Eine erfreuliche Nachricht von Maria (leider nicht in jedem Bezug)!

Mariechen bleibt bei ihrem Hundepapa. Vielleicht hat es ein wenig “freien“ Kopf benötigt, dass Herrchen erst mal den Stress der Trennung hinter sich hat, dass ihm bewusst wurde, dass Maria doch zur Familie gehört und er damals eine Verpflichtung ihr gegenüber übernommen hat, welche normal bis zum Lebensende halten sollte. Vielleicht war es aber auch der Schock, als er mit Maria zur Ultraschallkontrolle des Herzens nach Berlin kam, der Schock als wir den Bauchraum mit geschallt haben und es hieß: Verdacht auf Milztumor!
Wir haben jetzt in Berlin erneut kontrolliert und die Stelle hat sich in den letzten 2 Wochen nicht vergrößert, eine kleine neue ist aber dazu gekommen.
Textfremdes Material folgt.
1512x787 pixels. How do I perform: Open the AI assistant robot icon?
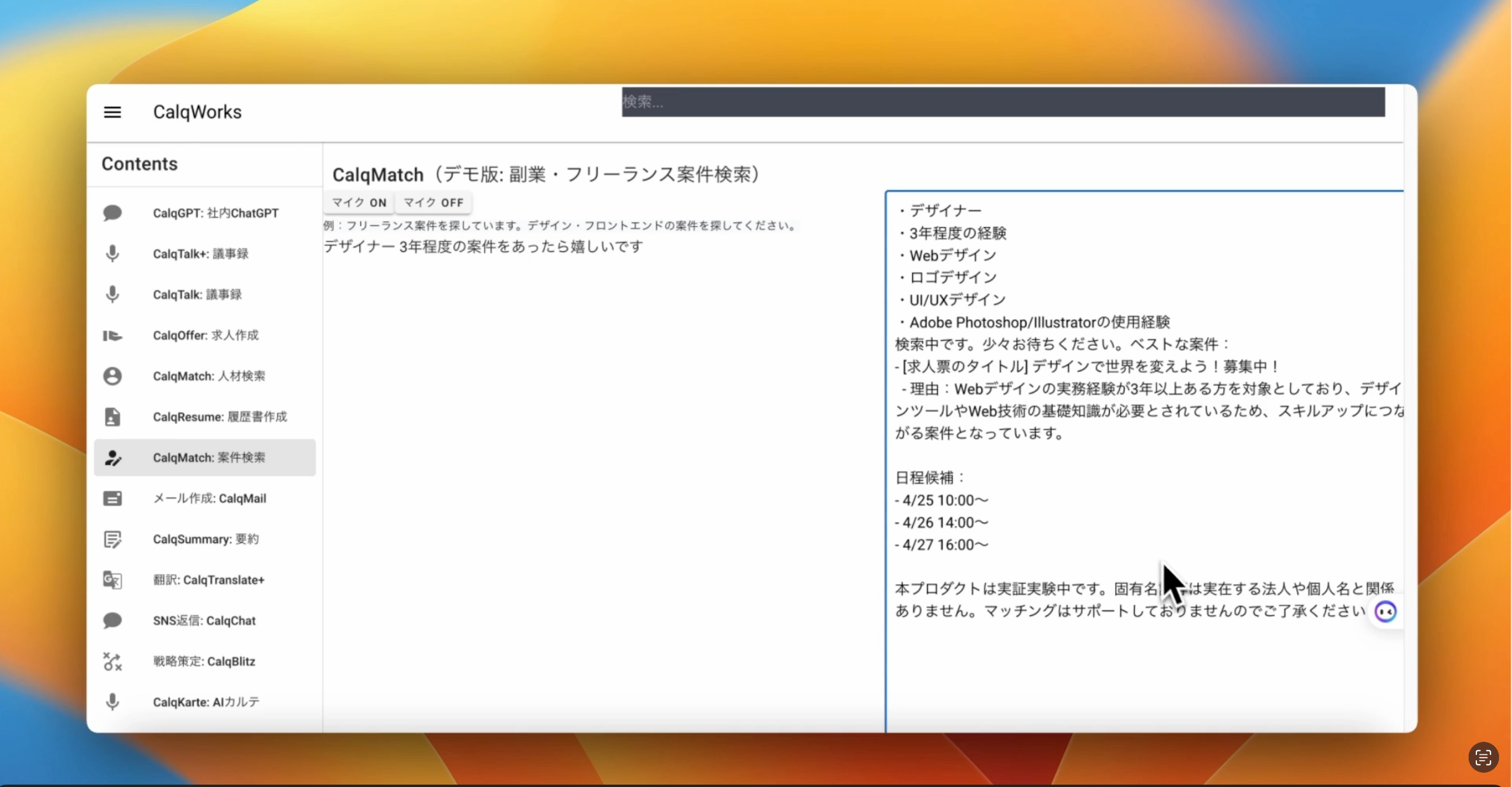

Beim ersten Tierarztbesuch war der Vater mit vor Ort, zu ihm und Mutter wird Herrchen wieder hinziehen, da das eigene Haus ja verkauft werden soll. Nun könnte er doch mit Maria dort hinziehen! Nun ja, da ist der liebe Dobermann von Eltern! Also geht seit nunmehr drei Wochen die Vergesellschaftung der Beiden vonstatten. Und was soll man sagen? Es scheint als wüsste Maria worum es geht, in all den Jahren gab es nur 2 Rüden mit denen sie sich verstand, nun hoffen wir, dass der Dobi (ein echtes Weichei übrigens) der Dritte ist. 
Nachdem der Familienrat getagt hatte, gab es jetzt das okay, dass Herrchen mit Maria ins Haus darf. Ich drücke alle Daumen, dass es mit den Beiden funktioniert und dass Maria vielleicht nur ein Milzhämatom hat.
 
Ich möchte allen ganz herzlich danken, dass Ihr in einen beispielhaften Aufruf so geholfen habt! Bitte drückt die Daumen, dass jetzt alles gut geht!
Übrigens: Frauchen hat mit Maria scheinbar abgeschlossen und somit besteht auch kein Kontakt mehr für das Kind zu Maria.